Regrets? For Some Homeowners During Pandemic, a Few
A new survey from LendEDU, Hoboken, N.J., finds more than half of new homeowners regret taking out a mortgage during the coronavirus pandemic, with most of them citing a job layoff as the reason for their angst.
The LendEDU survey of 1,000 homeowners with a mortgage also found that many homeowners have taken advantage of current mortgage rates by refinancing during the pandemic, while pandemic forbearance agreements are leading to incorrect negative credit marks.
“It’s especially interesting to think that many consumers might be jumping the gun on a mortgage due to low rates only to end up struggling to make mortgage payments each month due to the poor economy,” said Mike Brown, Director of Communications with LendEDU and the report’s author.
Key findings of the report (https://lendedu.com/blog/mortgages-during-coronavirus-report/):
–Among Americans who became homeowners during the pandemic, 54% wanted to take advantage of the currently low mortgage rates, while 15% wanted to move out of a location hit hard by the coronavirus pandemic, such as New York City.
–Among new homeowners, 55% now regret becoming a homeowner during the pandemic, with 30% citing subsequent financial struggles.
–54% of all homeowners (took out a mortgage either before or during the pandemic) who have agreed pandemic forbearance or a reduced monthly minimum payment have seen incorrect negative marks on their credit report.
–26% of all homeowners have refinanced their mortgage during the pandemic, with 90% receiving a lower interest rate than before.
–17% of all homeowners have struggled to pay their mortgage due to getting laid off, while 20% have struggled due to general financial difficulties during the pandemic recession.
–Only 58% of all homeowners indicated they have not struggled to make mortgage payments during the pandemic.
–16% of all homeowners have agreed to pandemic forbearance with their mortgage lender, while 11% have agreed to a reduced monthly minimum payment. Those percentages are 18% and 25% for only new homeowners.
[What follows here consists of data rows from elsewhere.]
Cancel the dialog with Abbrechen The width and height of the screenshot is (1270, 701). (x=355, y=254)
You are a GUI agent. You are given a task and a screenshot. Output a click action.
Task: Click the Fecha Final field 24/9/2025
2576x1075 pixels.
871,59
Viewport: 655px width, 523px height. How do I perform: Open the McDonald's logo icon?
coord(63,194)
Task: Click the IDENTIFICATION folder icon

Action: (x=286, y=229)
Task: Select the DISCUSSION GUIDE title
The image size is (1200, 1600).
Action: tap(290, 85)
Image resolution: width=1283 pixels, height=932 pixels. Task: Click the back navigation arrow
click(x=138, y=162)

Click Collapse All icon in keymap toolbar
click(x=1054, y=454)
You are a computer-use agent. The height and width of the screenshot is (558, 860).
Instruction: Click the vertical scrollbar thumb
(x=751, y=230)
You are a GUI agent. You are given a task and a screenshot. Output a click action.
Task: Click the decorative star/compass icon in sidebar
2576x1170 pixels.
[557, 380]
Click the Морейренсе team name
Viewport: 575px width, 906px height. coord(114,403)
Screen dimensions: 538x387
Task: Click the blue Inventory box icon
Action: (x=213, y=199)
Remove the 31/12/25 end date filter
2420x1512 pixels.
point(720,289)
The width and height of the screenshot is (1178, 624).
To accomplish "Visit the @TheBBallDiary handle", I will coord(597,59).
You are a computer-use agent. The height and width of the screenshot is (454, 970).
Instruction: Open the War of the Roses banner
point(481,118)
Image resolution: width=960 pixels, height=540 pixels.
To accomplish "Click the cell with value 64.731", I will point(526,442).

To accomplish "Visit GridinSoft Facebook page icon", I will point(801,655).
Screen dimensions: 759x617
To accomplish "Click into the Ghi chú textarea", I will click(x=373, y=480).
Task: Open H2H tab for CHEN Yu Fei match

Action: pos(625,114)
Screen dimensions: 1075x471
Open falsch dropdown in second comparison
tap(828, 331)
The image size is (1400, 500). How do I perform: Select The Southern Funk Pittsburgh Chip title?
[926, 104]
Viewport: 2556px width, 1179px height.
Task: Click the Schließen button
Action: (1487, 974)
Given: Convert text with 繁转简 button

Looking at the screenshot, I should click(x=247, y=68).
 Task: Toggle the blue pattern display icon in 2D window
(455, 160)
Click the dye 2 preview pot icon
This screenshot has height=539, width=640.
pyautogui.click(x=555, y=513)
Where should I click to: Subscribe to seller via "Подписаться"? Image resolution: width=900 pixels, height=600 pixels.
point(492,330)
The coronavirus pandemic has shut down countless small businesses, laid off millions of Americans, and tanked the economy into a recession,” the report said. “Strangely enough, however, this unprecedented moment in history can also be characterized by a red-hot real estate market. With mortgage interest rates at all-time lows throughout the pandemic, homebuyers have come out in droves.”
The report, which sources data from the Mortgage Bankers Association, noted mortgage lenders have demonstrated flexibility and an understanding of the current financial circumstances by agreeing to temporary forbearance periods or reduced monthly payment requirements. “It appears this is especially true for those who took out a mortgage during the pandemic, as our survey found 18% have been granted pandemic forbearance, while 25% have agreed to a reduced monthly minimum mortgage payment,” it said.